J’ai vendu mon appartement par le biais d’un notaire. J’ai encaissé 90% du prix et remis les clés à l’acheteur devant le même notaire. Toutefois, il s’est avéré que ce dernier a été condamné et mis en prison. A présent, je n’ai toujours pas reçu les dix pour cent restants et l’appartement est toujours à mon nom au niveau de la Conservation foncière, puisque le notaire n’a pas effectué les opérations d’enregistrement et d’inscription. L’acheteur a pris possession de l’appartement et me demande de poursuivre les formalités de cession. Comme les frais sont excessifs, j’attends de récupérer le montant restant pour accomplir les formalités d’inscription au niveau de la conservation foncière. Il se trouve que l’acheteur a intenté une action en justice. Qu’est-ce que j’encours ?

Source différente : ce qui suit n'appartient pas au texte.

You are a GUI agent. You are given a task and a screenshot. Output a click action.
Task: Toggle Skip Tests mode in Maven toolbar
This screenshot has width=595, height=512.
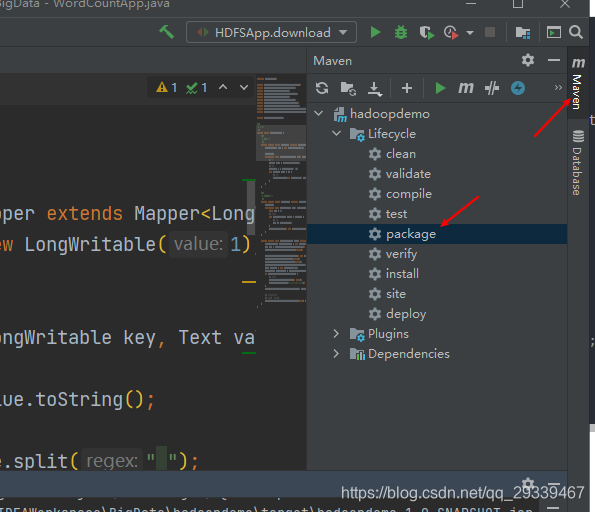492,88
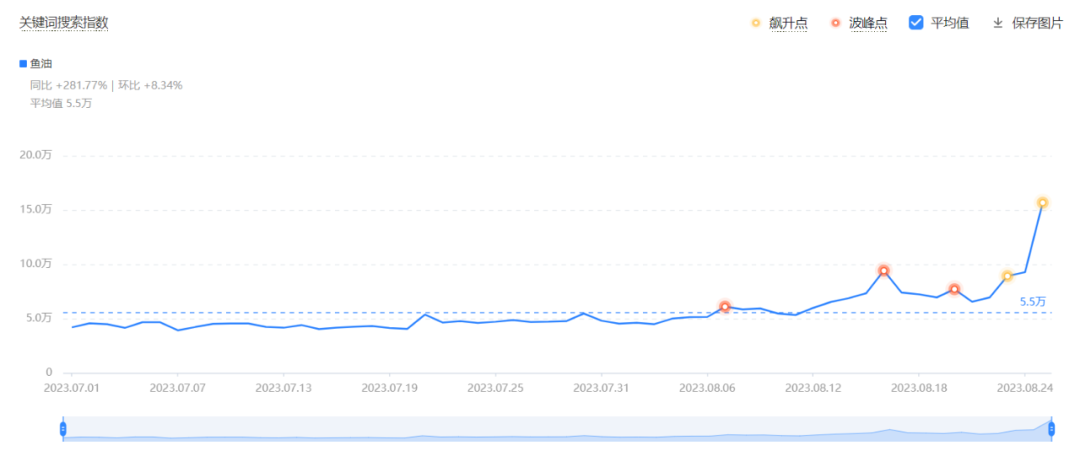Click the surge marker at chart end
The image size is (1080, 456).
click(1042, 203)
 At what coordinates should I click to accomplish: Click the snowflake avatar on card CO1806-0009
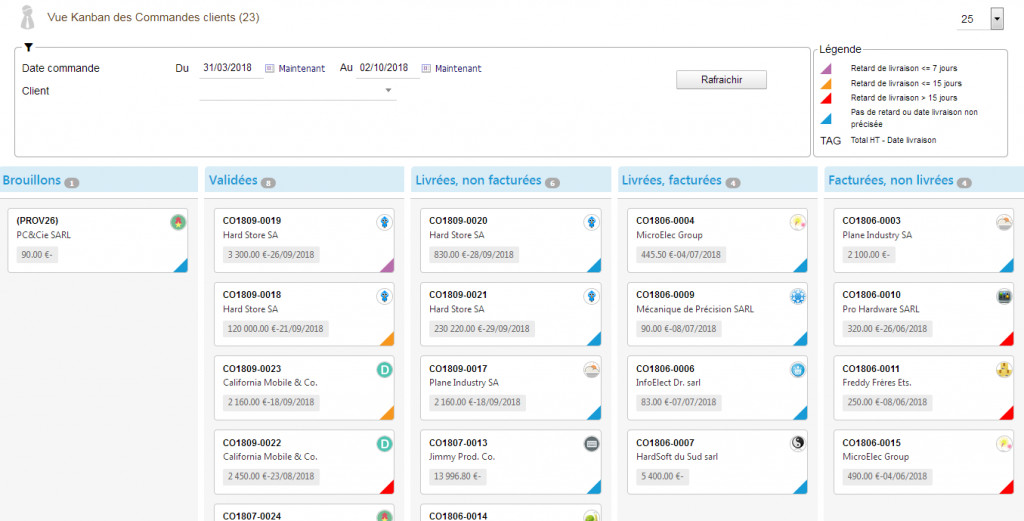(797, 296)
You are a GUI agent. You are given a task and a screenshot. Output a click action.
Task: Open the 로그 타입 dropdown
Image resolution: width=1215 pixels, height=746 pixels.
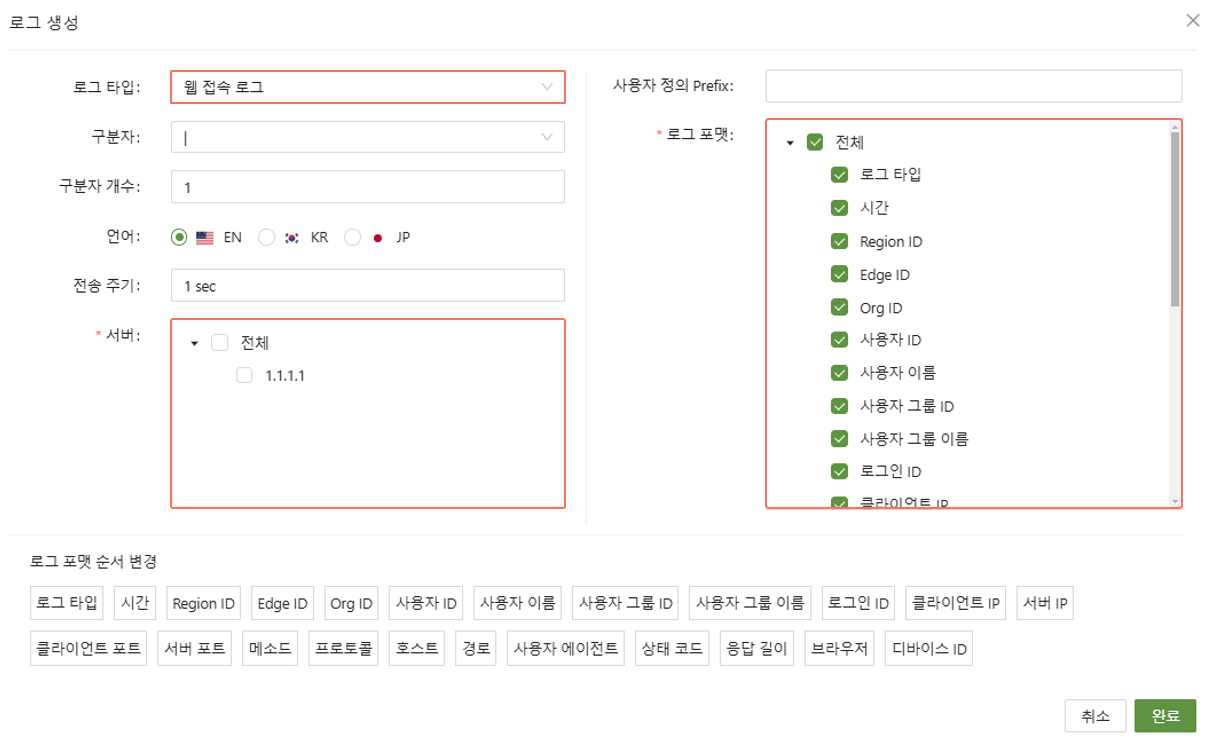[367, 87]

En principe, lorsque vous passez par le notaire dans l’opération de cession d’un appartement, c’est le notaire qui se charge des formalités de paiement des droits d’enregistrement et d’inscription au niveau de la conservation foncière car ces opérations sont intimement liées au transfert même de la propriété. La situation telle que vous me la présentez montre que le notaire n’a pas eu le temps d’accomplir les formalités d’enregistrement, ni celles d’inscription au registre foncier détenu par le conservateur. Ceci étant, le transfert de la propriété du bien cédé n’a pas encore eu lieu, et partant l’appartement se trouve toujours à votre nom, ce qui va certainement pousser l’acheteur, si ce n’est déjà fait, de procéder à une prénotation pour la sauvegarde de son droit de propriété, puisque le contrat a été déjà signé par-devant notaire.

Vous dites qu’il a déposé une plainte pour vous obliger à poursuivre les formalités de la cession.

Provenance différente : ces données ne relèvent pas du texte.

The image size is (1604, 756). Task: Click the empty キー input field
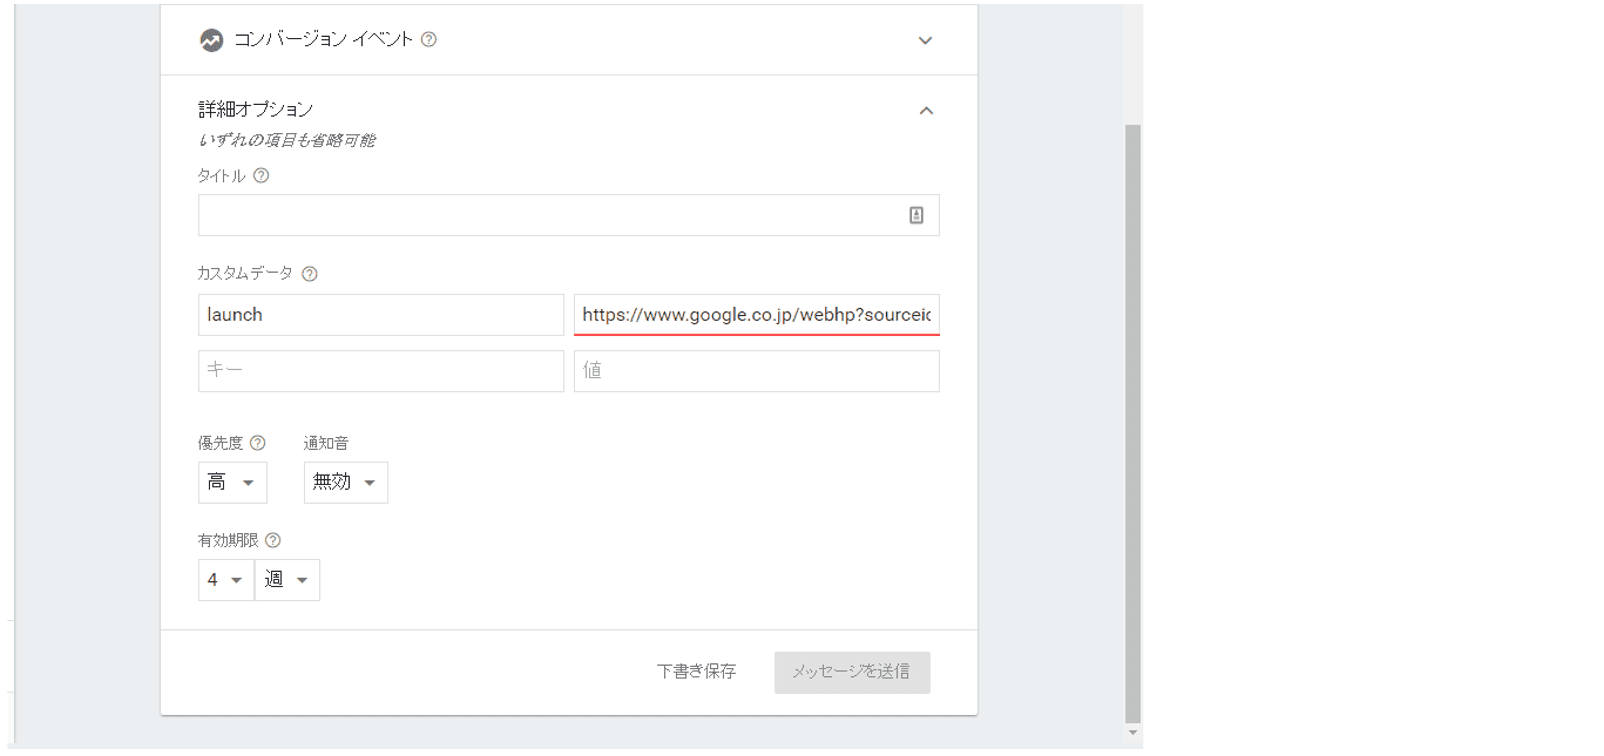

Cette obligation de faire est très difficile à exécuter, même en la présence d’un jugement, d’où la forte probabilité de recourir au procédé de l’astreinte, c’est-à-dire obtenir du président du tribunal une ordonnance d’application d’astreinte «une somme d’argent» pour chaque jour de retard dans l’exécution du jugement concernant la poursuite des formalités de la vente. Une fois que votre adversaire aura accumulé une somme importante au titre de l’astreinte, il demandera au juge de la réaliser, c’est-à-dire de l’encaisser puisqu’elle sera considérée comme une créance. Et partant, l’acheteur aura le droit de saisir vos biens, immeubles ou meubles en garantie de sa créance.

Vous devriez aussi revenir aux services des impôts et de l’enregistrement pour vérifier s’il y a une régularisation à faire, par exemple concernant les impôts en instance avant la cession et après cession. A cet égard, il faut informer le service des impôts de la cession de votre bien, en lui adressant une copie du contrat pour qu’une mise à jour soit faite à son niveau.

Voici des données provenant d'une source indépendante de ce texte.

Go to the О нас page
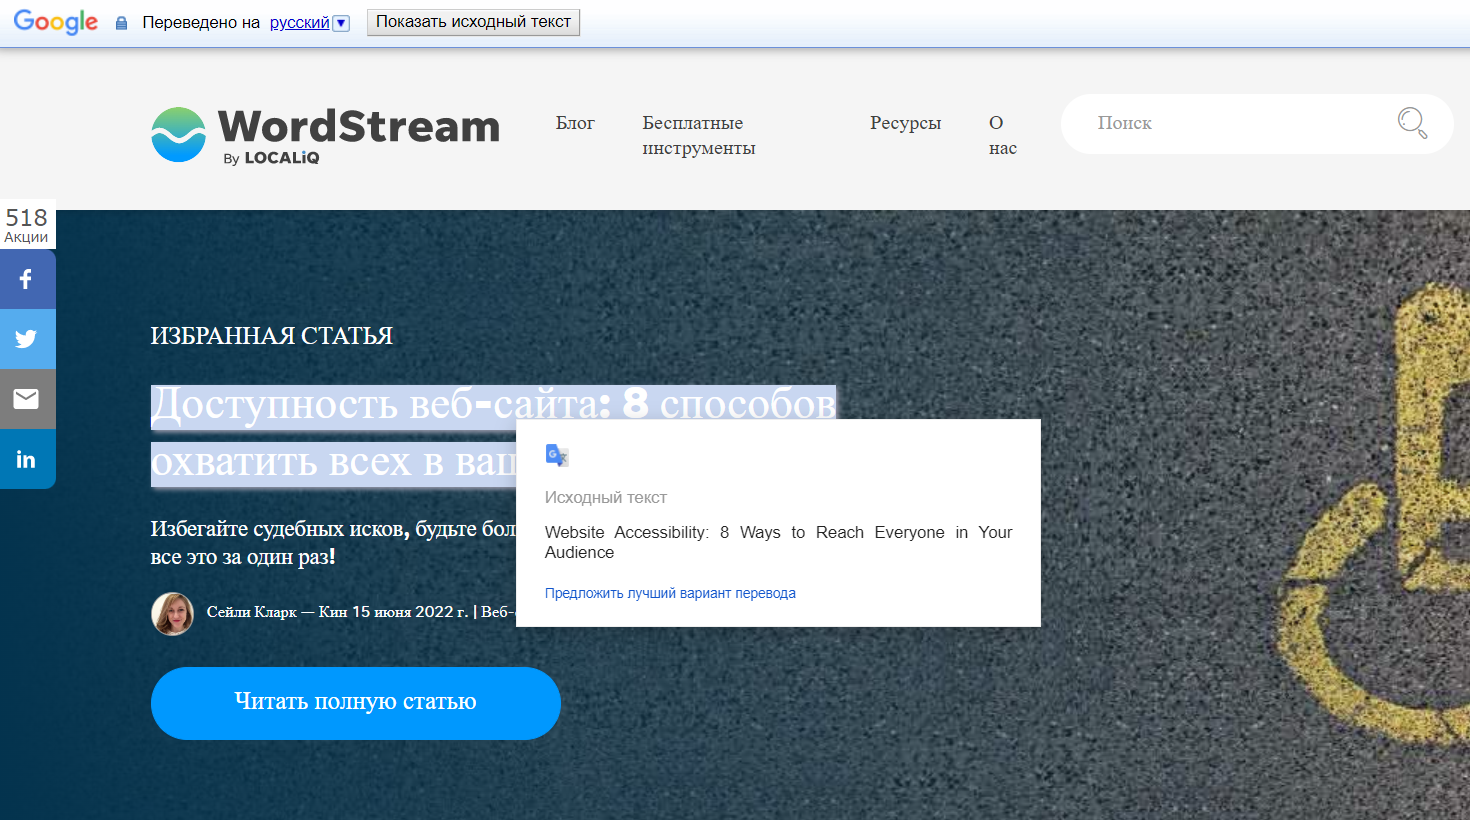 tap(1002, 135)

Permettez-moi aussi de revenir sur la procédure pénale déclenchée contre le notaire, vous aviez la possibilité de déposer plainte à votre tour et vous constituer partie civile pour réclamer le complément du prix et les dommages et intérêts.

S’agissant d’une négligence de la part du notaire, il n’est pas exclu d’exercer un recours contre l’assureur de la responsabilité civile de votre notaire, puisque votre opération ne revêt pas un caractère pénal et qu’il n’y a, a priori, pas exclusion de la garantie.